Wednesday, December 18, 2013

Financial analysis of borrowers won’t be deemed as facilitation of loan agreement as per India-France treaty

Where role of assessee in facilitating foreign currency loan to its client is providing financial analysis of borrowers, general market conditions and regulatory environment, such nature of services will not fall under Para 4 of protocol between India and France.

Facts:

a) The assessee had facilitated foreign currency loan to its clients from head office outside India but did not show any income on the said transactions contending that services provided by assessee was limited to providing financial analysis of borrowers, general market conditions and regulatory environment and it has no role to play in decision of granting of loan;

b) The TPO did not accept the contention of the assessee and computed the arm's length charges being 25 per cent of the total amount comprising interest and fee received by the offshore branches of the bank and made an adjustment. On appeal, the CIT(A) reduced the adjustment from 25 per cent to 20 per cent.

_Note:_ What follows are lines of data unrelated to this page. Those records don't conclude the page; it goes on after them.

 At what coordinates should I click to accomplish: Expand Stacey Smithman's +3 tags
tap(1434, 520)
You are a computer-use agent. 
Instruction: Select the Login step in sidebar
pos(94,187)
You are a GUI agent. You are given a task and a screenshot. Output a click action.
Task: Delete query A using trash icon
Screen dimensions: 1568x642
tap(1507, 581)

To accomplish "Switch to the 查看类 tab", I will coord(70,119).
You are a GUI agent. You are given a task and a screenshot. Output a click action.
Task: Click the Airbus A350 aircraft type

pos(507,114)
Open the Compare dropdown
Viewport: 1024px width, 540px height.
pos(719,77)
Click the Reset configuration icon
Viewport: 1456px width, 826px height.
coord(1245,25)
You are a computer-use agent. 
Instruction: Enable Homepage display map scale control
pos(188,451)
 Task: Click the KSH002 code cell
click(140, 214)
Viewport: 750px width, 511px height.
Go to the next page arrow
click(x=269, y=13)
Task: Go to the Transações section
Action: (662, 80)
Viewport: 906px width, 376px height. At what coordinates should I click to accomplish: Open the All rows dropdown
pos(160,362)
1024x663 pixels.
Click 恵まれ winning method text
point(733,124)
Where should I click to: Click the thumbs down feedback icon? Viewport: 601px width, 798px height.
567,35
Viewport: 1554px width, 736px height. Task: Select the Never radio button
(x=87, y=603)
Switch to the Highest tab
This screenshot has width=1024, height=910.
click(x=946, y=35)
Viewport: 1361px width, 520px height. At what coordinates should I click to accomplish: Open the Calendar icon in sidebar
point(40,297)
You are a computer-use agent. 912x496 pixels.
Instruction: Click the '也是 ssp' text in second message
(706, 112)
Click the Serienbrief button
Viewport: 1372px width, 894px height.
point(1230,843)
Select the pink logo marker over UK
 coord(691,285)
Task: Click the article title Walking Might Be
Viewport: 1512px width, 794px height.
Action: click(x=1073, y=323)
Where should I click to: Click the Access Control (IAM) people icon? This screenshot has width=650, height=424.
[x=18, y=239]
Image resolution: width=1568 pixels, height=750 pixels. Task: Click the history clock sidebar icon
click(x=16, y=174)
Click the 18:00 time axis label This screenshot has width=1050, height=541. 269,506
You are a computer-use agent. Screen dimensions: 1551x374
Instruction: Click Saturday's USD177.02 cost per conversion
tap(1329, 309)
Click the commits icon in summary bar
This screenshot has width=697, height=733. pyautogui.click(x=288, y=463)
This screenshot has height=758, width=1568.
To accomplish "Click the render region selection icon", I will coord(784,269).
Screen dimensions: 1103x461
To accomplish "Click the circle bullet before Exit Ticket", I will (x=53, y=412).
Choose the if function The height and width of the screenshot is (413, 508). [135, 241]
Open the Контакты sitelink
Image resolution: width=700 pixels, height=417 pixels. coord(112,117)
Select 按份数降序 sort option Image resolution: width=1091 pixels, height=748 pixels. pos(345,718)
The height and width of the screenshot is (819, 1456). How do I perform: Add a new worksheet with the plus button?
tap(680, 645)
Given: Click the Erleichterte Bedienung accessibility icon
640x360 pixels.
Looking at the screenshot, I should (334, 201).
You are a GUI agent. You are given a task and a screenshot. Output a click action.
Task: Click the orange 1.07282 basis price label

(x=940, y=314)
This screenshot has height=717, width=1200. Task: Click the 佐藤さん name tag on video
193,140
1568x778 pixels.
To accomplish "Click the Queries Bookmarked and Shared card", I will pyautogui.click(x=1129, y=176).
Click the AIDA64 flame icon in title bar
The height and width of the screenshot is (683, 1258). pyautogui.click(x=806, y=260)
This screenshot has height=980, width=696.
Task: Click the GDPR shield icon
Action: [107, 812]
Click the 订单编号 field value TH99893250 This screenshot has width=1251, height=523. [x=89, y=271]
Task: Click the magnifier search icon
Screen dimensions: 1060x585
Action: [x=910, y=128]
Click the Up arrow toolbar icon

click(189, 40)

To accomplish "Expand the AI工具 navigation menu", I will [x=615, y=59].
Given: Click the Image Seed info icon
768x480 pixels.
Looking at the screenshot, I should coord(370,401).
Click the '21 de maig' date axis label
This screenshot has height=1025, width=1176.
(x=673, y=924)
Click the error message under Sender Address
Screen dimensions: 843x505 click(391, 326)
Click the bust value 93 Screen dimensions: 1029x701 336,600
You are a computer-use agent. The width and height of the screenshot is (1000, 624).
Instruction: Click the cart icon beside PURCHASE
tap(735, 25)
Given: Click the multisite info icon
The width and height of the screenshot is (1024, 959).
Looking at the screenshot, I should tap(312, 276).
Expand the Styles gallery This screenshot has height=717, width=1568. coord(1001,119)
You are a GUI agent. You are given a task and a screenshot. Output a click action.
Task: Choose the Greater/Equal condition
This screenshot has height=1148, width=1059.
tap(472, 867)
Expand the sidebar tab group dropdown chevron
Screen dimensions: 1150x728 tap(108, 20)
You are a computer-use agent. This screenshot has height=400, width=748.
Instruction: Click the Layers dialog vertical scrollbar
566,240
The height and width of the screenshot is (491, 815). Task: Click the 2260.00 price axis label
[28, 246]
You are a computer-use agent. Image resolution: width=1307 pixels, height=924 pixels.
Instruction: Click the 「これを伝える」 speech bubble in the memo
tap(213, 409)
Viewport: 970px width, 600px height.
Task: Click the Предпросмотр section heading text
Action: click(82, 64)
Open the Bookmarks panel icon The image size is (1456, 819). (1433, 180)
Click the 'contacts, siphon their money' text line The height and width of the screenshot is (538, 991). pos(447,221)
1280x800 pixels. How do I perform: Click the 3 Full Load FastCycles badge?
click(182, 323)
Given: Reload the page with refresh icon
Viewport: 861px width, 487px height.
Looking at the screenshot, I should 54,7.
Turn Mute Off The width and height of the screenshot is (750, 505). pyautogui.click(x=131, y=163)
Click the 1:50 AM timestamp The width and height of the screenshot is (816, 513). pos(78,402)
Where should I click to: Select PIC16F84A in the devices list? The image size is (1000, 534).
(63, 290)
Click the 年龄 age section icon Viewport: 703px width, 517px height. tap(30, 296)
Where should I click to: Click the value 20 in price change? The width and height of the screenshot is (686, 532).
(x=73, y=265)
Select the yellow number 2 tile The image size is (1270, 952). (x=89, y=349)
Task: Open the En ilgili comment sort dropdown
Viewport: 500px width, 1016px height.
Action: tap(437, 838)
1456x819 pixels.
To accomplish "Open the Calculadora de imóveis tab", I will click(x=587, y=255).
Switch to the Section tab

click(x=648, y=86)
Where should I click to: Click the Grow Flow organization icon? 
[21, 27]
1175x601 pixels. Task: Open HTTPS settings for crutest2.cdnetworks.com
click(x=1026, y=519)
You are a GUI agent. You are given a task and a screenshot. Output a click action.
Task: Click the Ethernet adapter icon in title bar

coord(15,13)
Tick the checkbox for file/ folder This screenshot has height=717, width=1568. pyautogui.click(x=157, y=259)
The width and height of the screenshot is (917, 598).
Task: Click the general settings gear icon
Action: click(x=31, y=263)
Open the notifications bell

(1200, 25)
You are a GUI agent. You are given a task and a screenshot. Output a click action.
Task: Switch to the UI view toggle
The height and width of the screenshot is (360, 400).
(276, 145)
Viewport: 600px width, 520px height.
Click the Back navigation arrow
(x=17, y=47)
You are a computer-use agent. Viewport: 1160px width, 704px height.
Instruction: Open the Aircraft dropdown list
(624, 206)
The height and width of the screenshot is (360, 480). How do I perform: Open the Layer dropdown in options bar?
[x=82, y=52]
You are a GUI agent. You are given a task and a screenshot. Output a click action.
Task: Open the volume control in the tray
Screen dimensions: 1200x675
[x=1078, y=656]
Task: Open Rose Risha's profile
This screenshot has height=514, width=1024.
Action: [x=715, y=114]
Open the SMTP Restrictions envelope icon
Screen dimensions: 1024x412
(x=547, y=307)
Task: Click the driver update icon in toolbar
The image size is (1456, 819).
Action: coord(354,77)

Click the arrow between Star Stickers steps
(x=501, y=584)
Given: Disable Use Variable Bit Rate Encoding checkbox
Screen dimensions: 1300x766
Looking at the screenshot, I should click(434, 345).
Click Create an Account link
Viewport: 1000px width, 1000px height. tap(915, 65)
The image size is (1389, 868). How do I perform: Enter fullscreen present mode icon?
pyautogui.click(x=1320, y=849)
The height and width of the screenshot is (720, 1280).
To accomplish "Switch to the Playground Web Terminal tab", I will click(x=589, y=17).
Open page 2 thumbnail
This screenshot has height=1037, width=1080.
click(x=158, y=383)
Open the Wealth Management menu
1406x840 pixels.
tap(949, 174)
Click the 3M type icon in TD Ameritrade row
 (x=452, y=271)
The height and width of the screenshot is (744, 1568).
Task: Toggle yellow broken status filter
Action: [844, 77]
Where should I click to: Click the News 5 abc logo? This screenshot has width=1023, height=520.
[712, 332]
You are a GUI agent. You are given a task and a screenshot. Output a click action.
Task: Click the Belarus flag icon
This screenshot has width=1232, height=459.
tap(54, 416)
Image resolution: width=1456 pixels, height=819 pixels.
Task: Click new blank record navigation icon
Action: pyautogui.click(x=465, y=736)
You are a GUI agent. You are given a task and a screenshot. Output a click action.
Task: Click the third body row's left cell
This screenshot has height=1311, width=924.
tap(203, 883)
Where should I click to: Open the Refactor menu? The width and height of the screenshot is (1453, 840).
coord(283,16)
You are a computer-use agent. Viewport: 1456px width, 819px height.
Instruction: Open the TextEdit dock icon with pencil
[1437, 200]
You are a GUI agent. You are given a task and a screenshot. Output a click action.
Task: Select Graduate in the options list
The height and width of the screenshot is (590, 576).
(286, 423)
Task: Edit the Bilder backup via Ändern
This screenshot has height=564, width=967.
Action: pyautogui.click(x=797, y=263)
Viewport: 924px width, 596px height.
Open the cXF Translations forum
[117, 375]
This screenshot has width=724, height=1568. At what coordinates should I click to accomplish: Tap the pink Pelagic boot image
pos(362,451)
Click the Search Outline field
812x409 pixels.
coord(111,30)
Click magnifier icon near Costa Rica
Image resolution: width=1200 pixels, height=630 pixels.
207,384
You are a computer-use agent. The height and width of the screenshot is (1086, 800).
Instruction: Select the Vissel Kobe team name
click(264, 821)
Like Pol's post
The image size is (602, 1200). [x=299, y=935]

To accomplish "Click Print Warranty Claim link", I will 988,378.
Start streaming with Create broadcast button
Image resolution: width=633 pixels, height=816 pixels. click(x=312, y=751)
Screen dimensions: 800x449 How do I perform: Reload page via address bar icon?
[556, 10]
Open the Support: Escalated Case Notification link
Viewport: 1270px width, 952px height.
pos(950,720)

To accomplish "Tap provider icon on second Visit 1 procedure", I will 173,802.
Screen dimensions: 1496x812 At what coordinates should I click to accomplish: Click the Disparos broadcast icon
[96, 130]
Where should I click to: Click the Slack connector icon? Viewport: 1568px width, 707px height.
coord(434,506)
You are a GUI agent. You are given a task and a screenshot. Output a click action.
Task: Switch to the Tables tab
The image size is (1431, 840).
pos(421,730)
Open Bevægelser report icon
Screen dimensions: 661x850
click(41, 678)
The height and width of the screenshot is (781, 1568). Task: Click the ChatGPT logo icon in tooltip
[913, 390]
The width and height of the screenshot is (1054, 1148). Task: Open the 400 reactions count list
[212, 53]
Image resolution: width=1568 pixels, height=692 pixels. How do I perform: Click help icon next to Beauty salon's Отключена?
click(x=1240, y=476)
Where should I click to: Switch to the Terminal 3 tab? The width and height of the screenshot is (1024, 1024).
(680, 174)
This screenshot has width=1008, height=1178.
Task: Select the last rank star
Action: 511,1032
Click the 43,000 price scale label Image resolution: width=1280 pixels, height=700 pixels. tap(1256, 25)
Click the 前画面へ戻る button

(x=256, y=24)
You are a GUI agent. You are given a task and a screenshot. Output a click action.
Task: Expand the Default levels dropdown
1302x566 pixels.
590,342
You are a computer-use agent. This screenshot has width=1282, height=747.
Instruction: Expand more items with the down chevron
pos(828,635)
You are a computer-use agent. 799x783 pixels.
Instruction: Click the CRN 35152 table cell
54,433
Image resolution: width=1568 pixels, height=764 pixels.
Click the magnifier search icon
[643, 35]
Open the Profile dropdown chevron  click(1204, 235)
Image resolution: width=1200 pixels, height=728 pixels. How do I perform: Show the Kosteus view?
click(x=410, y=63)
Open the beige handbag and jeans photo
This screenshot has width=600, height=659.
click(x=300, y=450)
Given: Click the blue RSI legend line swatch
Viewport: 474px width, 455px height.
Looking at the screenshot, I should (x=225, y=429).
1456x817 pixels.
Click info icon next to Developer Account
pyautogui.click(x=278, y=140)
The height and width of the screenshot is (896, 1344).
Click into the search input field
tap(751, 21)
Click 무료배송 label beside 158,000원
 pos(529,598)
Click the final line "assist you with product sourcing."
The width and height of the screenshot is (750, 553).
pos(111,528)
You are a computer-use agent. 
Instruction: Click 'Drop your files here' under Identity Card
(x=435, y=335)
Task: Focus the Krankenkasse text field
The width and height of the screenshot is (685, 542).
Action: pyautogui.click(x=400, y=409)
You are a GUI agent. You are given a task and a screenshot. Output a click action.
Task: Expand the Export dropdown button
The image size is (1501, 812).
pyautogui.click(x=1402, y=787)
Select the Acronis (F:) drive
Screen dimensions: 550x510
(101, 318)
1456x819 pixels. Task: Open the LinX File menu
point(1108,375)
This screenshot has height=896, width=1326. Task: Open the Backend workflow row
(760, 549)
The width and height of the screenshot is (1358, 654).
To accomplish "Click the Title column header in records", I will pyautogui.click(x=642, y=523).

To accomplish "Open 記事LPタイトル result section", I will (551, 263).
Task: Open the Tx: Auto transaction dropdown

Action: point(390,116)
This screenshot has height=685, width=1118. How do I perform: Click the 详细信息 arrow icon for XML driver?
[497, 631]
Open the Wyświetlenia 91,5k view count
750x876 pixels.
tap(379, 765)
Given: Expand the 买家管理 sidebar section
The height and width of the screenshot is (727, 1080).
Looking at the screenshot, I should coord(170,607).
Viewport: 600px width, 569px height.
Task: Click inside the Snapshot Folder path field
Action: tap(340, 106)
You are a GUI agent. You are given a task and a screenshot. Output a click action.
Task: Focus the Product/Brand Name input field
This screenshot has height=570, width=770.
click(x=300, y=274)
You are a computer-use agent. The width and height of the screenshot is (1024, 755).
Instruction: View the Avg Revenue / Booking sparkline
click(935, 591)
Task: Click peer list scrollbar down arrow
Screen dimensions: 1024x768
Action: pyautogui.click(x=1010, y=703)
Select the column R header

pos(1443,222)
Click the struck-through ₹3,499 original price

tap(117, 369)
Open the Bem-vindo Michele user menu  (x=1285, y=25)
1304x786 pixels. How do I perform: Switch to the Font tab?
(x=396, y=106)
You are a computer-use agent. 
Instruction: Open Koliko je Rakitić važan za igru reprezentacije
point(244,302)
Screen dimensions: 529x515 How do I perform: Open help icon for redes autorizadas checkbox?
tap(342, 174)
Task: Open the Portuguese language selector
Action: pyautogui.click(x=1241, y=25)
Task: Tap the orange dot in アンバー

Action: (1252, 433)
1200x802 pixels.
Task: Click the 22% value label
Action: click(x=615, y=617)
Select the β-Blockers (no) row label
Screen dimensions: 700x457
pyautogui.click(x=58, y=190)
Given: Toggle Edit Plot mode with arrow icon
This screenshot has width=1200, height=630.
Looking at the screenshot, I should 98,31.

The Tribunal held as under:

1) As per Para 4 of the India-France protocol if the role of the PE is only to facilitate the conclusion of foreign trade or loan agreement or mere signing thereof, then no profit shall be attributable to PE in terms of article 7(2) of the Indo-France DTAA;

2) The assessee provided the services regarding credibility analysis of clients, their capacity to repay the loan and risk involved in the loan transaction;

3) Therefore, the role of the assessee in providing such services were inevitable for taking the decision of providing loan and as such couldn’t be said to be a mere facilitation of conclusion of the loan agreement or signing thereof; Thus, Para 4 of the Protocol does not apply in the instant case;

4) Since the assessee has provided certain services for that arms length charges could be determined as per the provisions of transfer pricing regulation. The interest couldn’t be taken into account for attribution of income towards service charges/fees and, therefore, only the fee charged by the foreign branches could be taken into consideration for making adjustment under transfer pricing provisions;

5) As none of the parties have come out with the suitable comparables, the estimation made by the CIT (A) at the rate of 20 per cent was justified, however, the same would be only in respect of the fee and charges other than interest received by the foreign branches - Credit Lyonnais v. ADIT (International Taxation) [2013] 40 taxmann.com 87 (Mumbai - Trib.)

Quotation price isn’t analogous to actual price paid; former can’t be used for benchmarking under CUP method

Under CUP method, a quotation which hasn't fructified into a transaction can’t be used for benchmarking

The Tribunal held as under:

1) When the statute read with rules specifically provides that the ALP under the CUP method should be determined by considering 'the price charged or paid' in a comparable uncontrolled 'transaction', one fails to comprehend as to how any 'quotation' which has not fructified into a 'transaction' can be substituted with the actual price charged or paid in a transaction;

2)
As the law provides for considering the price charged or paid in a comparable uncontrolled transaction, there can be no scope for considering a quotation price in isolation which is not preceded with or succeeded by any actual transaction - Sinosteel India (P.) Ltd. Dy. CIT [2013] 40 taxmann.com 240 (Delhi - Trib.)